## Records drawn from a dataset

•••••

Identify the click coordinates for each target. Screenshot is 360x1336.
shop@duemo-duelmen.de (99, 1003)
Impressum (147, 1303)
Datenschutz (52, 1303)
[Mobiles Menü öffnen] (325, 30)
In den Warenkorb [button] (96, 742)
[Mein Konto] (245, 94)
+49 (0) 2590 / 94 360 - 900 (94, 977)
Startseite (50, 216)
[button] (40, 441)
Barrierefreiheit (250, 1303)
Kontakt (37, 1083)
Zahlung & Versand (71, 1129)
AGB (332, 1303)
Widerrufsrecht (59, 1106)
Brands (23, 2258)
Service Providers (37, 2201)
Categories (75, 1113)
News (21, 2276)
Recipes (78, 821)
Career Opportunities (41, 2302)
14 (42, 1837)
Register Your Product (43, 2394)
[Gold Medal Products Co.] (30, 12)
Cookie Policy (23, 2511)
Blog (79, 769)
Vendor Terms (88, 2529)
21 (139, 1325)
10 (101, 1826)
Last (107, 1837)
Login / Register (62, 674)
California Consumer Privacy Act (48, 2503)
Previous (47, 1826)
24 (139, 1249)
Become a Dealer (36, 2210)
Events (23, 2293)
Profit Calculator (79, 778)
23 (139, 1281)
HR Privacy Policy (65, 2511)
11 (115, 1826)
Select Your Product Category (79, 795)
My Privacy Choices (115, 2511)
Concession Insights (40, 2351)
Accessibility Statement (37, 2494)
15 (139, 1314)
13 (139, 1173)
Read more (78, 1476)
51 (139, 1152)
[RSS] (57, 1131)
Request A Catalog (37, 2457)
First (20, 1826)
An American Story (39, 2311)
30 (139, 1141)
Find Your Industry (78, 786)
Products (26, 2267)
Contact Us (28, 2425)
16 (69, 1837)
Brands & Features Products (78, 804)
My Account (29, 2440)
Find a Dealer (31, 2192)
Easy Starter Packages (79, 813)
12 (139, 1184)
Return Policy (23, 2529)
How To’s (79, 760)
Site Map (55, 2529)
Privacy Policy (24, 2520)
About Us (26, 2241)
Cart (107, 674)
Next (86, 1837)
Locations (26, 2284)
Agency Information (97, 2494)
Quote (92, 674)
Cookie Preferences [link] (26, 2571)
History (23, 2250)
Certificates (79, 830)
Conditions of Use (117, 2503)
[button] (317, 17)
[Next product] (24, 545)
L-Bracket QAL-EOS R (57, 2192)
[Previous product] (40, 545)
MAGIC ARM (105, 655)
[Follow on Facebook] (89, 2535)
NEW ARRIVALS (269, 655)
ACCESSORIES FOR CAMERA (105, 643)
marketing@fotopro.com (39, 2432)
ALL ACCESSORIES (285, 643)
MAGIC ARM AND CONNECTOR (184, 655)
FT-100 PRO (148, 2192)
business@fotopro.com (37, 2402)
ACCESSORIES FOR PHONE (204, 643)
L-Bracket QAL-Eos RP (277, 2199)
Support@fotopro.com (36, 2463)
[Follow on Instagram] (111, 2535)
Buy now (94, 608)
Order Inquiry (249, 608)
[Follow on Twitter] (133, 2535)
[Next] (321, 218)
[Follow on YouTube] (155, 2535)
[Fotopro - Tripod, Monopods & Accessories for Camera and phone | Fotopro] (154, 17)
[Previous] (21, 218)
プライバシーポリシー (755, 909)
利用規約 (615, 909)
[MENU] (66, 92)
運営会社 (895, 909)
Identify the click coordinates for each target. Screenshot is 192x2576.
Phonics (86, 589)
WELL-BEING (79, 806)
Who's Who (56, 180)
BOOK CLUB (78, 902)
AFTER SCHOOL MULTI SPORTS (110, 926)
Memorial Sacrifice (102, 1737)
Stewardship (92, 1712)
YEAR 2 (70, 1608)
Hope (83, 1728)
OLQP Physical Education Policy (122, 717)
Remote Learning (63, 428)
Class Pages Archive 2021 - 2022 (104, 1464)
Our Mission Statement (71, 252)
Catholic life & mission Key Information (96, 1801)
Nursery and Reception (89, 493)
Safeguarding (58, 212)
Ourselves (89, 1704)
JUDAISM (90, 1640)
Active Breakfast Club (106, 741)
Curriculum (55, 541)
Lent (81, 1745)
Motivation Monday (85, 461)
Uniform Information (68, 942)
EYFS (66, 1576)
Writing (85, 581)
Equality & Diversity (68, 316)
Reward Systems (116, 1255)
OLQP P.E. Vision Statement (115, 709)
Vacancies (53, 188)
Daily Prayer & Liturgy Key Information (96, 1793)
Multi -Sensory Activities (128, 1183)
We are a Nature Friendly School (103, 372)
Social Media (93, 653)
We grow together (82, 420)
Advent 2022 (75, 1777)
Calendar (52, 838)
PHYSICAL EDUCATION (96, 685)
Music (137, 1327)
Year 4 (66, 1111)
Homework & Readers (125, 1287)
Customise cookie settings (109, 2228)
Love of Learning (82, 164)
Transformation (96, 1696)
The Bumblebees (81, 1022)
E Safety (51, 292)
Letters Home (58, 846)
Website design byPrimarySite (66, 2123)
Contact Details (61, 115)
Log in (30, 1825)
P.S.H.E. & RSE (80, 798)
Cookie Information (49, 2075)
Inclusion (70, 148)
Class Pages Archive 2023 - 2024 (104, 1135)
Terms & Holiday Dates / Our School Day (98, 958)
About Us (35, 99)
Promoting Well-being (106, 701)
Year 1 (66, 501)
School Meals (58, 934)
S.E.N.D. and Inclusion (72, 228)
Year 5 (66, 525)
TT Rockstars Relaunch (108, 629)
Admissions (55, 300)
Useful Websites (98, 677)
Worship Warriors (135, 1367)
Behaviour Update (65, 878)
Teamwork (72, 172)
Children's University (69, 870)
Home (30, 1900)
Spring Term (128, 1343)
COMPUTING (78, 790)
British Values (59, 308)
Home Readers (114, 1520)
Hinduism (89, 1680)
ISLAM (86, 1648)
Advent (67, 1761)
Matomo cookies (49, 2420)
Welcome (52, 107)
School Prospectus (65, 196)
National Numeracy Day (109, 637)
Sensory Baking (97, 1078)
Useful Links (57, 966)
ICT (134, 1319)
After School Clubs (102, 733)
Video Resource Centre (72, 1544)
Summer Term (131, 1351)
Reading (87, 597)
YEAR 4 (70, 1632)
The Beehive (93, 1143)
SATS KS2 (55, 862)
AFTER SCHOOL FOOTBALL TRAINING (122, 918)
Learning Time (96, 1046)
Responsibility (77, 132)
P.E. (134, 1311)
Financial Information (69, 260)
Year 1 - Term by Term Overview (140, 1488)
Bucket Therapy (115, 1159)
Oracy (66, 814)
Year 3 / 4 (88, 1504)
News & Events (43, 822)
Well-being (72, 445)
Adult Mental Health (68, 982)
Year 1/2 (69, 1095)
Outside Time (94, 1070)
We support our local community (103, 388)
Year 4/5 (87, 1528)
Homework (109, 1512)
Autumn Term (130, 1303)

•••••

## Problem to solve
Take the records above and copy them out exactly.

## Answer
Identify the click coordinates for each target. Screenshot is 360x1336.
shop@duemo-duelmen.de (99, 1003)
Impressum (147, 1303)
Datenschutz (52, 1303)
[Mobiles Menü öffnen] (325, 30)
In den Warenkorb [button] (96, 742)
[Mein Konto] (245, 94)
+49 (0) 2590 / 94 360 - 900 (94, 977)
Startseite (50, 216)
[button] (40, 441)
Barrierefreiheit (250, 1303)
Kontakt (37, 1083)
Zahlung & Versand (71, 1129)
AGB (332, 1303)
Widerrufsrecht (59, 1106)
Brands (23, 2258)
Service Providers (37, 2201)
Categories (75, 1113)
News (21, 2276)
Recipes (78, 821)
Career Opportunities (41, 2302)
14 (42, 1837)
Register Your Product (43, 2394)
[Gold Medal Products Co.] (30, 12)
Cookie Policy (23, 2511)
Blog (79, 769)
Vendor Terms (88, 2529)
21 (139, 1325)
10 (101, 1826)
Last (107, 1837)
Login / Register (62, 674)
California Consumer Privacy Act (48, 2503)
Previous (47, 1826)
24 (139, 1249)
Become a Dealer (36, 2210)
Events (23, 2293)
Profit Calculator (79, 778)
23 (139, 1281)
HR Privacy Policy (65, 2511)
11 (115, 1826)
Select Your Product Category (79, 795)
My Privacy Choices (115, 2511)
Concession Insights (40, 2351)
Accessibility Statement (37, 2494)
15 (139, 1314)
13 (139, 1173)
Read more (78, 1476)
51 (139, 1152)
[RSS] (57, 1131)
Request A Catalog (37, 2457)
First (20, 1826)
An American Story (39, 2311)
30 (139, 1141)
Find Your Industry (78, 786)
Products (26, 2267)
Contact Us (28, 2425)
16 (69, 1837)
Brands & Features Products (78, 804)
My Account (29, 2440)
Find a Dealer (31, 2192)
Easy Starter Packages (79, 813)
12 (139, 1184)
Return Policy (23, 2529)
How To’s (79, 760)
Site Map (55, 2529)
Privacy Policy (24, 2520)
About Us (26, 2241)
Cart (107, 674)
Next (86, 1837)
Locations (26, 2284)
Agency Information (97, 2494)
Quote (92, 674)
Cookie Preferences [link] (26, 2571)
History (23, 2250)
Certificates (79, 830)
Conditions of Use (117, 2503)
[button] (317, 17)
[Next product] (24, 545)
L-Bracket QAL-EOS R (57, 2192)
[Previous product] (40, 545)
MAGIC ARM (105, 655)
[Follow on Facebook] (89, 2535)
NEW ARRIVALS (269, 655)
ACCESSORIES FOR CAMERA (105, 643)
marketing@fotopro.com (39, 2432)
ALL ACCESSORIES (285, 643)
MAGIC ARM AND CONNECTOR (184, 655)
FT-100 PRO (148, 2192)
business@fotopro.com (37, 2402)
ACCESSORIES FOR PHONE (204, 643)
L-Bracket QAL-Eos RP (277, 2199)
Support@fotopro.com (36, 2463)
[Follow on Instagram] (111, 2535)
Buy now (94, 608)
Order Inquiry (249, 608)
[Follow on Twitter] (133, 2535)
[Next] (321, 218)
[Follow on YouTube] (155, 2535)
[Fotopro - Tripod, Monopods & Accessories for Camera and phone | Fotopro] (154, 17)
[Previous] (21, 218)
プライバシーポリシー (755, 909)
利用規約 (615, 909)
[MENU] (66, 92)
運営会社 (895, 909)
Identify the click coordinates for each target. Screenshot is 192x2576.
Phonics (86, 589)
WELL-BEING (79, 806)
Who's Who (56, 180)
BOOK CLUB (78, 902)
AFTER SCHOOL MULTI SPORTS (110, 926)
Memorial Sacrifice (102, 1737)
Stewardship (92, 1712)
YEAR 2 (70, 1608)
Hope (83, 1728)
OLQP Physical Education Policy (122, 717)
Remote Learning (63, 428)
Class Pages Archive 2021 - 2022 (104, 1464)
Our Mission Statement (71, 252)
Catholic life & mission Key Information (96, 1801)
Nursery and Reception (89, 493)
Safeguarding (58, 212)
Ourselves (89, 1704)
JUDAISM (90, 1640)
Active Breakfast Club (106, 741)
Curriculum (55, 541)
Lent (81, 1745)
Motivation Monday (85, 461)
Uniform Information (68, 942)
EYFS (66, 1576)
Writing (85, 581)
Equality & Diversity (68, 316)
Reward Systems (116, 1255)
OLQP P.E. Vision Statement (115, 709)
Vacancies (53, 188)
Daily Prayer & Liturgy Key Information (96, 1793)
Multi -Sensory Activities (128, 1183)
We are a Nature Friendly School (103, 372)
Social Media (93, 653)
We grow together (82, 420)
Advent 2022 (75, 1777)
Calendar (52, 838)
PHYSICAL EDUCATION (96, 685)
Music (137, 1327)
Year 4 (66, 1111)
Homework & Readers (125, 1287)
Customise cookie settings (109, 2228)
Love of Learning (82, 164)
Transformation (96, 1696)
The Bumblebees (81, 1022)
E Safety (51, 292)
Letters Home (58, 846)
Website design byPrimarySite (66, 2123)
Contact Details (61, 115)
Log in (30, 1825)
P.S.H.E. & RSE (80, 798)
Cookie Information (49, 2075)
Inclusion (70, 148)
Class Pages Archive 2023 - 2024 (104, 1135)
Terms & Holiday Dates / Our School Day (98, 958)
About Us (35, 99)
Promoting Well-being (106, 701)
Year 1 (66, 501)
School Meals (58, 934)
S.E.N.D. and Inclusion (72, 228)
Year 5 (66, 525)
TT Rockstars Relaunch (108, 629)
Admissions (55, 300)
Useful Websites (98, 677)
Worship Warriors (135, 1367)
Behaviour Update (65, 878)
Teamwork (72, 172)
Children's University (69, 870)
Home (30, 1900)
Spring Term (128, 1343)
COMPUTING (78, 790)
British Values (59, 308)
Home Readers (114, 1520)
Hinduism (89, 1680)
ISLAM (86, 1648)
Advent (67, 1761)
Matomo cookies (49, 2420)
Welcome (52, 107)
School Prospectus (65, 196)
National Numeracy Day (109, 637)
Sensory Baking (97, 1078)
Useful Links (57, 966)
ICT (134, 1319)
After School Clubs (102, 733)
Video Resource Centre (72, 1544)
Summer Term (131, 1351)
Reading (87, 597)
YEAR 4 (70, 1632)
The Beehive (93, 1143)
SATS KS2 (55, 862)
AFTER SCHOOL FOOTBALL TRAINING (122, 918)
Learning Time (96, 1046)
Responsibility (77, 132)
P.E. (134, 1311)
Financial Information (69, 260)
Year 1 - Term by Term Overview (140, 1488)
Bucket Therapy (115, 1159)
Oracy (66, 814)
Year 3 / 4 (88, 1504)
News & Events (43, 822)
Well-being (72, 445)
Adult Mental Health (68, 982)
Year 1/2 (69, 1095)
Outside Time (94, 1070)
We support our local community (103, 388)
Year 4/5 (87, 1528)
Homework (109, 1512)
Autumn Term (130, 1303)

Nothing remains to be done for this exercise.